### [Quoted passage]
------------------------------------
R2 Files loading Blank Page

I've had a bunch of foldered files that make up a training course package stored in R2 for a while (over a year). At the root of the folder is an html file (index.html or story.html) that when accessed would load the training material using the other files within the folder structure. This has worked for over a year until this week it all stopped working. I've tried: -deleting the files and re-uploading -messing with CORS -creating a fresh bucket -tried multiple methods of uploading (GUI, API, S3-Browser, CyberDuck) Nothing seems to work and the only errors i get are 404 for select files that the index.html is trying to call within the same folder. I suspect this is related to multipart upload issues but I cannot get the files to upload correctly, which i note was not an issue in the past. This also doesn't explain why the previous batch of uploaded folders/files that were working all the sudden stopped. Looking for guidence on how i should be uploading these files correctly so that it completes with all files in there correct place. For references the total folder size is 400+MB with about 200+ individual files ranging from bytes/kbs all the way to 1, 5, 10, or even 50MB for some videos and pictures. Hence the need for proper Multipart Uploading. Outside of that, looking for any insight as to what might have changed on CF's and how they are handling html files stored and served from R2?
24 Replies
Chaika
Chaika2mo ago
Did you get this working? I saw you asked some questions in #r2 rclone is indeed a really helpful and useful tool that should just work, shouldn't even need to mess with its settings for simple transfers
For references the total folder size is 400+MB with about 200+ individual files ranging from bytes/kbs all the way to 1, 5, 10, or even 50MB for some videos and pictures. Hence the need for proper Multipart Uploading.
You don't even need to use multipart up to 5 GiB, although some tools will ahead of that limit for performance and stopping entire reuploads.
Outside of that, looking for any insight as to what might have changed on CF's and how they are handling html files stored and served from R2?
Nothing recently
Kyle @ KyTech
Kyle @ KyTech2mo ago
Hey, so far I haven't been able to get things working. Or at least working in a way like they were before with R2. I got all the rsync commands going but like you said there probably wasn't a need for that. I've resorted to using Linodes S3 obj storage for now as that seems to work with the same folders and same rsync upload cmd (plus needing to set files to public read). But for now I can't get those files to render and get 404 or 400's for select files in the folder structure when loading the index.html file. It also seems like the folder or url/i path is not translating correctly from the root R2 domain to where these files are actually sitting with the R2 folder structure. Not sure if others have had something similar?
Chaika
Chaika2mo ago
generally most of the issues I've seen with files/folders in R2 (or object storage in general) is just confusion about them since Object storage doesn't actually have folders, it's all virtual. If you go to where you think the assets are, do they load fine? If you click on a file name in the R2 bucket, it'll give you the R2 Custom Domain it's reachable at, worth sanity checking "is this asset actually reachable, and if so what is the html page trying to load/is it any different"
------------------------------------
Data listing
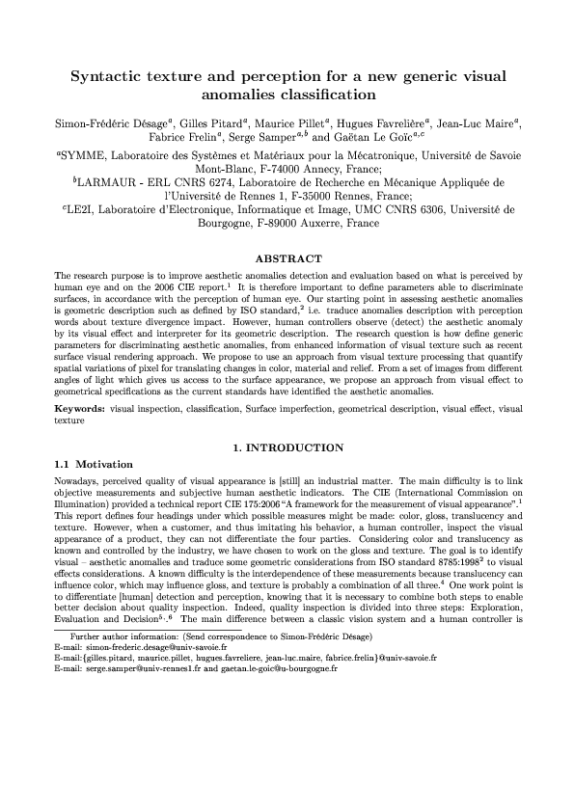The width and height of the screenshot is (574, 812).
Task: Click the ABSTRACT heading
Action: pyautogui.click(x=287, y=258)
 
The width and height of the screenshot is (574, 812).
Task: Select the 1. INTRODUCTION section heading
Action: pyautogui.click(x=287, y=447)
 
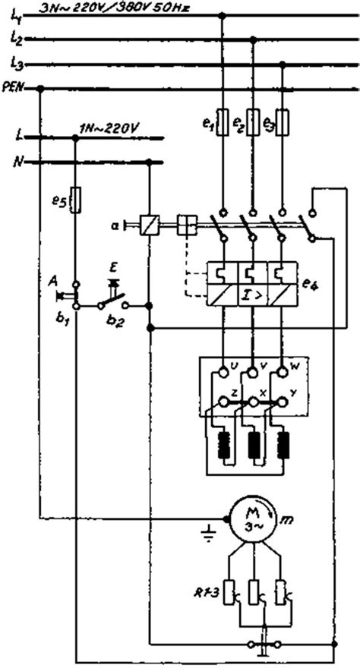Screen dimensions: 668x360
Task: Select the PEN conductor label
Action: point(14,89)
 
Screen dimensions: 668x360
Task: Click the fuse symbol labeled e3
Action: point(282,123)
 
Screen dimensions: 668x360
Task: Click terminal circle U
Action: point(223,372)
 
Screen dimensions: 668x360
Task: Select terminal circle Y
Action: point(282,399)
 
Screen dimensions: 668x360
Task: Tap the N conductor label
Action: point(17,162)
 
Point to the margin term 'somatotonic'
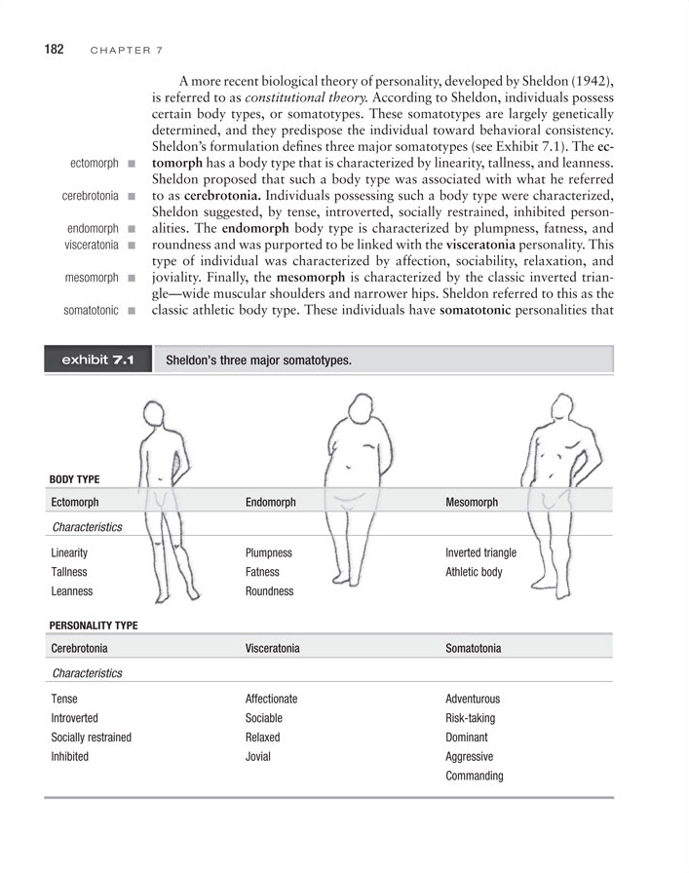(x=91, y=311)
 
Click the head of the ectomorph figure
(x=159, y=412)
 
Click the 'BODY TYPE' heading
(x=74, y=478)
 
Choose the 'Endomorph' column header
(x=271, y=502)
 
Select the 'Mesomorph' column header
(x=472, y=502)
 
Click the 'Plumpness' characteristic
(x=269, y=552)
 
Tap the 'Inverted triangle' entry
(x=480, y=552)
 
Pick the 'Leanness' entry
(x=72, y=590)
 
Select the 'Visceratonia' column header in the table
(x=273, y=648)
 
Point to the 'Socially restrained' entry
(x=91, y=737)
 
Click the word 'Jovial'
(x=258, y=756)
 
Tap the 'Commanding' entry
(x=475, y=776)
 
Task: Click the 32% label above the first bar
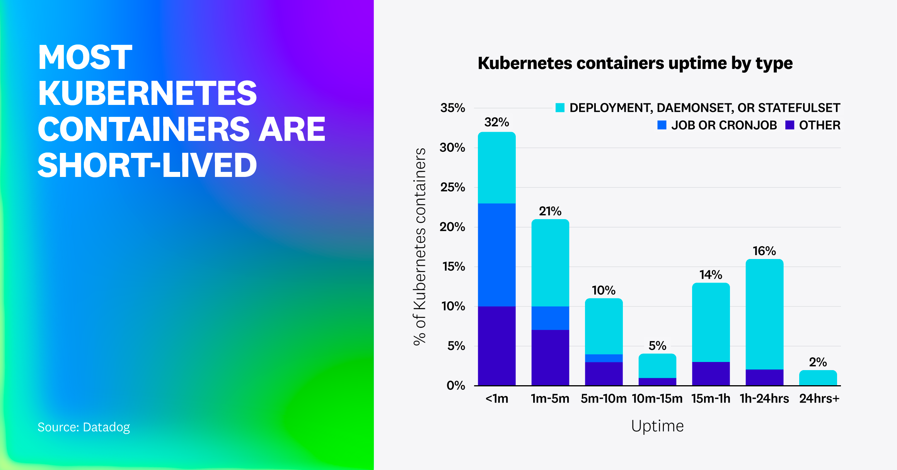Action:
------------------------------------
### [Problems]
1. In the forum thread, up to what file size is multipart upload said to be unnecessary?
2. Rewrite the forum thread from "Nothing recently" to "had something similar?", substituting "rclone" for "rsync".
The data listing bears no relation to the forum thread.

### [Worked solutions]
1. 5 GiB

2.
Nothing recently
Kyle @ KyTech
Kyle @ KyTech2mo ago
Hey, so far I haven't been able to get things working. Or at least working in a way like they were before with R2. I got all the rclone commands going but like you said there probably wasn't a need for that. I've resorted to using Linodes S3 obj storage for now as that seems to work with the same folders and same rclone upload cmd (plus needing to set files to public read). But for now I can't get those files to render and get 404 or 400's for select files in the folder structure when loading the index.html file. It also seems like the folder or url/i path is not translating correctly from the root R2 domain to where these files are actually sitting with the R2 folder structure. Not sure if others have had something similar?